Francisco J. Zagmutt
Vose Consulting
2891 20th Street
Boulder, CO, 80304
USA
www.voseconsulting.com
Thomas Lumley wrote:
>
> There's a digits= argument to the print method.
>
>> a <- bigglm(ff,data=trees, chunksize=10, sandwich=TRUE)
>> print(summary(a),digits=5)
> Large data regression model: bigglm(ff, data = trees, chunksize = 10,
> sandwich = TRUE)
> Sample size = 31
> Coef (95% CI) SE p
> (Intercept) -6.63162 -8.08729 -5.17595 0.72783 0
> log(Girth) 1.98265 1.87132 2.09398 0.05567 0
> log(Height) 1.11712 0.73339 1.50085 0.19186 0
> Sandwich (model-robust) standard errors
>
>
> I suppose I should make it take its default from options(digits)-3 or
> something.
>
> -thomas
>
>
> On Tue, 17 Mar 2009, Francisco J. Zagmutt wrote:
>
>> Dear Thomas and John,
>>
>> Thanks for your prompt reply and for looking at your code to explain
>> these differences. I see you replied very late at night, so I am sorry
>> if my little problem kept you awake!
>>
>> As you pointed out, the model indeed converges (as reported in
>> model$converged) once I specify a larger number of iterations.
>>
>> A very minor comment: it seems that the reporting of the estimates in
>> summary.biglm() is not taking the parameters from options(digits).

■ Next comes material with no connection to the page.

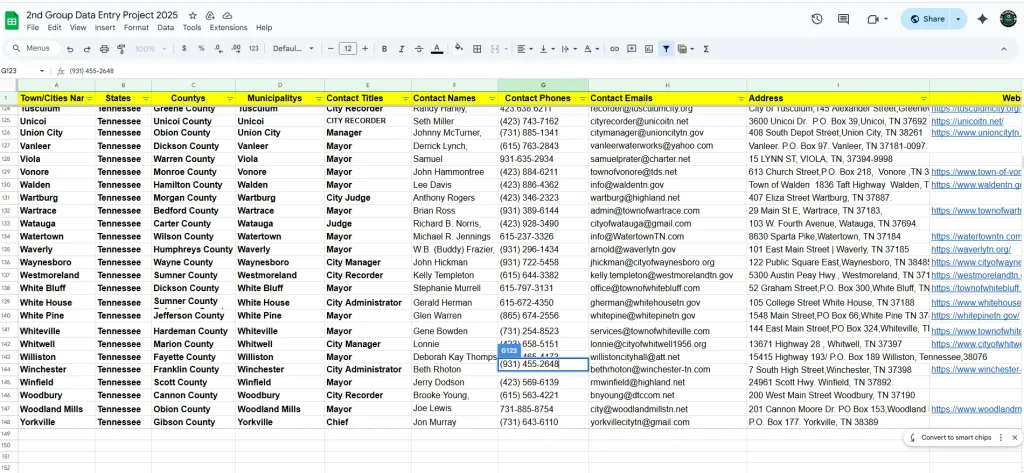This screenshot has width=1024, height=473.
Task: Toggle the active filter button in toolbar
Action: coord(667,48)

>> For example, using the same data and models as before:
>>
>>> require(biglm)
>>> options(digits=8)
>>> dat=data.frame(y =c(rpois(50000, 10),rpois(50000, 15)),
>>> ttment=gl(2,50000))
>>> m1 <- glm(y~ttment, data=dat, family=poisson(link="log"))
>>> m1big <- bigglm(y~ttment , data=dat, family=poisson(link="log"),
>>> maxit=20)
>>
>>> summary(m1)
>> <Snipped>
>> Coefficients:
>> Estimate Std. Error z value Pr(>|z|)
>> (Intercept) 2.3019509 0.0014147 1627.21 < 2.2e-16 ***
>> ttment2 0.4052002 0.0018264 221.86 < 2.2e-16 ***
>>
>>> summary(m1big)
>> Coef (95% CI) SE p
>> (Intercept) 2.302 2.299 2.305 0.001 0
>> ttment2 0.405 0.402 0.409 0.002 0
>>
>>
>> To get more digits I can extract the point estimates using
>> coef(m1big), but after looking at str(m1big) the only way I could
>> figure to extract the p-values was:
>>
>>> summary(m1big)$mat[,"p"]
>> (Intercept) ttment2
>> 0 0
>>
>> Is there a way I can get summary.biglm() to report more digits directly?
>>
>> Thanks again,
>>
>> Francisco
>>
>>
>>
>> --
>> Francisco J. Zagmutt
>> Vose Consulting
>> 2891 20th Street
>> Boulder, CO, 80304
>> USA
>> www.voseconsulting.com
>>
>>
>> Thomas Lumley wrote:
>>>
>>> Yes, the slow convergence is easier to get with the log link.
>>> Overshooting the correct coefficient vector has more dramatic effects
>>> on the fitted values and weights, and in this example the starting
>>> value of (0,0) is a long way from the truth. The same sort of thing
>>> happens in the Cox model, where there are real data sets that will
>>> cause numeric overflow in a careless implementation.
>>>
>>> It might be worth trying to guess better starting values: saving an
>>> iteration or two would be useful with large data sets.
>>>
>>> -thomas
>>>
>>>
>>> On Tue, 17 Mar 2009, John Fox wrote:
>>>
>>>> Dear Francisco,
>>>>
>>>> I was able to duplicate the problem that you reported, and in addition
>>>> discovered that the problem seems to be peculiar to the poisson family.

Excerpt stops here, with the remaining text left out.